After a great night sleep, Mickey left to visit his uncle’s grave and after another cousin while I hit the trails the resort boasted of. I was a bit disappointed because in my mind, trails meant what we had just hiked for the past two days. They were more like tropical gardens to walk through which is nice but I wanted away from people for a while so I struck out climbing the mountain on my own. I stayed on the road but did my bird and flower watching. I will be posting all of the birds I identified in a later post and will be researching more about the flowers when I get time.

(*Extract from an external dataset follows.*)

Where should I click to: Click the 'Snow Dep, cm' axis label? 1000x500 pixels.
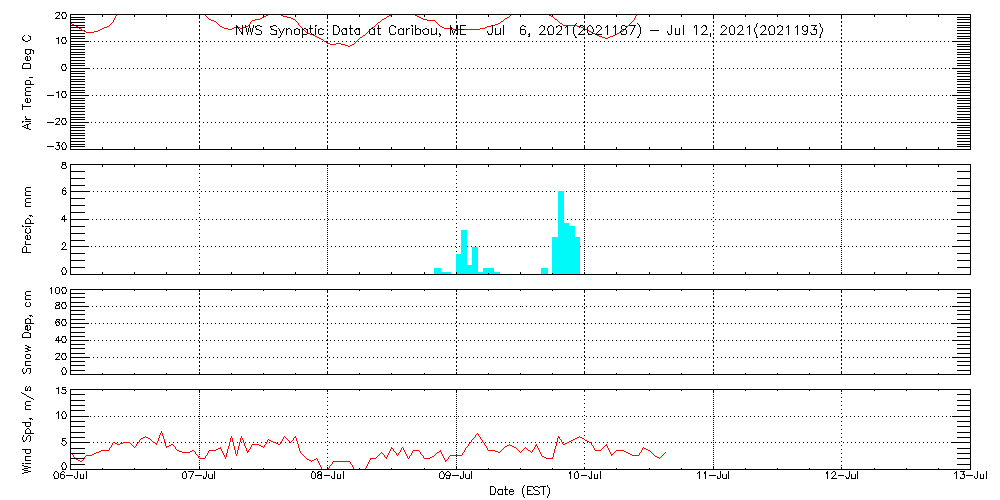[x=28, y=331]
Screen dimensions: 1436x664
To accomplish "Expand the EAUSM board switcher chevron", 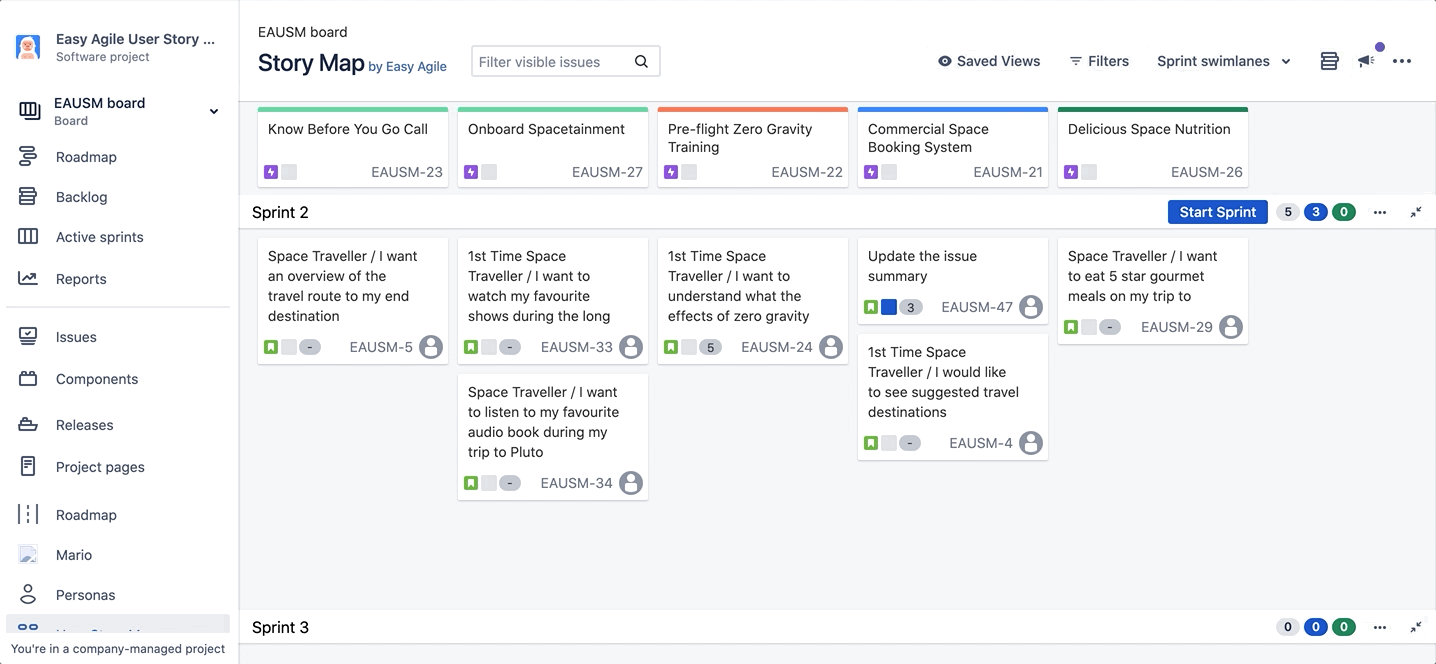I will 214,111.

It was scorching hot by 10am so I headed back to get poolside at the regular pool. I dipped in and out for a couple of hours. Really relaxed. When Mickey returned we headed to the wet bar and had two cocktails that really buzzed me lol. So what does one do when buzzed? Head to the water slides!! We had so much fun. Giggled like school kids and did a few slides. Then back to try all the hot springs again. We found one we missed. It has like individual grottos and in each, two reclining loungers with water jets. Hot tub heaven! I couldn’t stay in too long cuz I was still buzzing lol. So I left Mickey there and headed to the next, then the next, and kept climbing till I reached the hottest one. I think that one is my favourite because you can go from one extreme to another. Reminded me of steam baths in northern Ontario in the winter. It was super relaxing and invigorating at once.
Both feeling like overheated bags of mushed bananas, we headed back to our room for a long rest. We were pooped. Especially Mickey because the poor guy got sick from the rain in the rainforest. Wait, what? Isn’t the tourist, the gringo, supposed to get sick?